__EXPLOITER LES INFORMATIONS__:
1. D'après l'extrait sur la maladie hollandaise, pourquoi ce phénomène porte-t-il ce nom ? Répondez en une à trois phrases.
2. Dites si chacune de ces affirmations correspond à l'extrait sur la maladie hollandaise. Répondez par oui ou non, et citez les mots du texte qui tranchent.
(a) Le phénomène relie l'exploitation de ressources naturelles au déclin de l'industrie manufacturière locale.
(b) Pour les économistes, seuls les Pays-Bas ont subi ce phénomène.
(c) Le nom vient du cas des Pays-Bas des années 1980.
3. Poursuivez l'extrait sur la maladie hollandaise après sa dernière phrase.

__EXTRAIT DE PAGE__:
──────

A- MALADIE HOLLANDAISE
La maladie hollandaise inspirée du cas des Pays-Bas des
années 1960 (ou mal hollandais, ou syndrome hollandais) désigne
la malédiction qui serait attachée pour une économie
nationale à la découverte de ressources naturelles. Elle est
aussi un phénomène économique qui relie l'exploitation de
ressources naturelles et le déclin de l'industrie manufacturière
locale. Le terme "maladie hollandaise" est utilisé par extension pour
désigner les conséquences nuisibles provoquées par une
augmentation significative des exportations de ressources naturelles par un
pays (Corden et al, 1982).
Les économistes se sont mis à réaliser
que la maladie hollandaise constituait peut être un
phénomène très général, subi par tous les
pays bénéficiant d'une forte hausse de leur exportations de
produits primaires (Near et al, 1985).

──────

__CONTENU DES DONNÉES__:
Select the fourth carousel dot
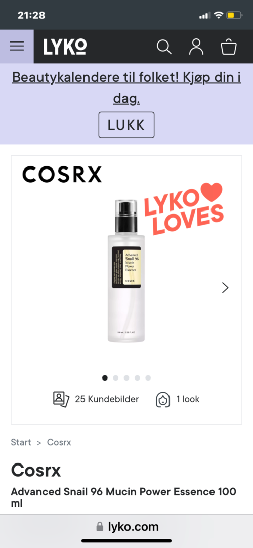tap(137, 378)
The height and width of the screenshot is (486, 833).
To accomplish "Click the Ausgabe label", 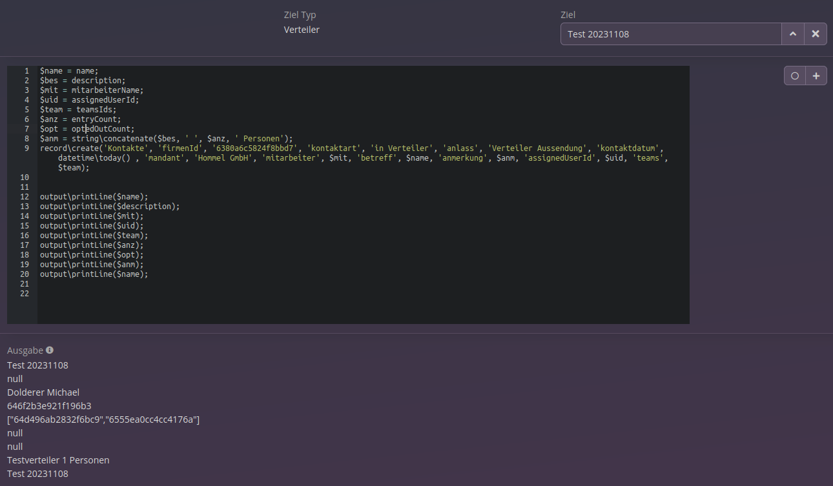I will (x=25, y=350).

──────

__RÉPONSES PAR CONSIGNE__:
1. Ce phénomène porte ce nom parce qu'il est inspiré du cas des Pays-Bas des années 1960. Les Pays-Bas ont donc servi de modèle pour désigner les effets néfastes de la découverte de ressources naturelles sur une économie nationale.

2.
(a) Oui : « relie l'exploitation de ressources naturelles et le déclin de l'industrie manufacturière locale ».
(b) Non : « un phénomène très général, subi par tous les pays ».
(c) Non : « inspirée du cas des Pays-Bas des années 1960 ».

3.
Le syndrome hollandais peut se déclarer dans une
économie dont les recettes tirées de loyers, par exemple des
ressources minérales ou d'autres sources extérieures telles que
l'aide étrangère, s'emballent soudainement. Dans la mesure
où la demande agrégée accrue n'est pas orientée
dans sa totalité vers un accroissement des importations, on assiste
à un surenchérissement des biens non échangeables par
rapport aux biens échangeables, qui peuvent être importés.
La production privilégie alors les biens non échangeables
plutôt que les biens échangeables, ce qui est préjudiciable
au secteur des exportations.
Il est difficile d'évaluer les effets au Tchad du
syndrome hollandais car les données sont insuffisantes mais aussi parce
que le secteur non pétrolier est sous-développé. Avant le
pétrole, le secteur économique le plus important était
l'agriculture, le coton et le bétail (les principales exportations).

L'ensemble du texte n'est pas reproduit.